SET hnsw.ef_search = 100;

This parameter controls the recall/latency trade-off at query time. Default is 40. Bumping it to 100–200 improves recall significantly with modest latency cost.

What about Prisma?

Prisma still lacks first-class vector support, but you can use it via Unsupported in the schema and $queryRaw in the query:

model Document {
  id        String   @id @default(uuid()) @db.Uuid
  projectId String   @db.Uuid
  chunk     String
  embedding Unsupported("vector(1536)")
  createdAt DateTime @default(now())
}

const results = await prisma.$queryRaw<Array<{ id: string; chunk: string; distance: number }>>`
  SELECT id, chunk, embedding <=> ${queryEmbedding}::vector AS distance
  FROM "Document"
  WHERE "projectId" = ${projectId}::uuid
  ORDER BY distance
  LIMIT ${k};
`;

It works, but you lose type safety inside the vector and the index has to be created via manual migration. That's why Drizzle ended up the default.
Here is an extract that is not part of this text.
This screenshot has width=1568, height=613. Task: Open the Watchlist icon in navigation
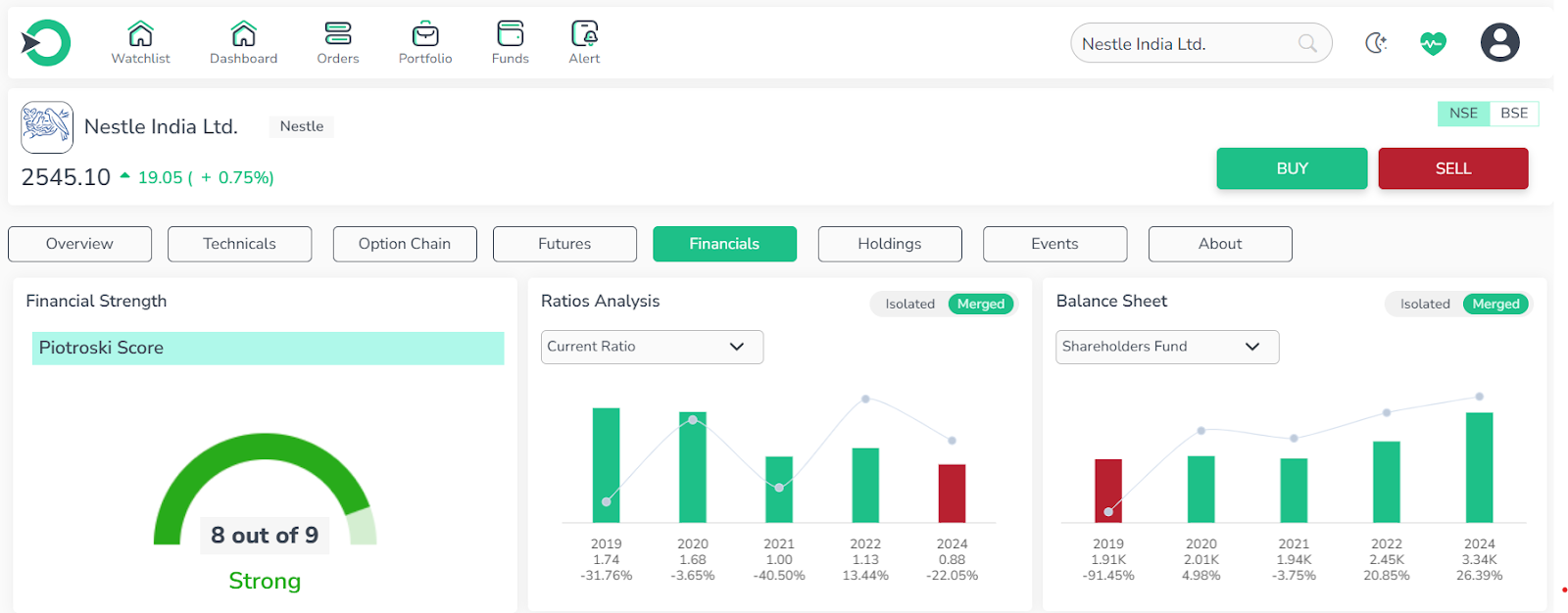pos(140,34)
Gotchas I learned the hard way

Create the HNSW index AFTER loading data for big ingests. Building the index is expensive; loading with the index already in place is much slower.
Use halfvec if latency/memory get tight — pgvector 0.7 introduced half-precision (16-bit) vectors that cut index memory in half with negligible recall loss for most cases.
Don't mix embedding models. Vectors from different models are not comparable. If you change models, reindex everything.
Beware of giant chunks. Embeddings lose fidelity above ~500 tokens. Use chunking with overlap (~50 tokens) and keep chunks semantically coherent.
For high scale, move the index to an Aurora read replica and route similarity queries there. Your primary's write workload won't feel it.

Closing

The stack decision for embeddings isn't purely technical — it's about how many systems you want to operate.

Every extra service is one more SDK, one more SLA, one more bill, one more mental model, one more failure mode. Postgres with pgvector folds that into a single place, with performance good enough for the overwhelming majority of agentic products today.

The rule I follow:

Start with pgvector. Move off it only when you have concrete evidence it no longer fits.

In practice, that moment takes a lot longer to arrive than the dedicated-vector-DB hype suggests.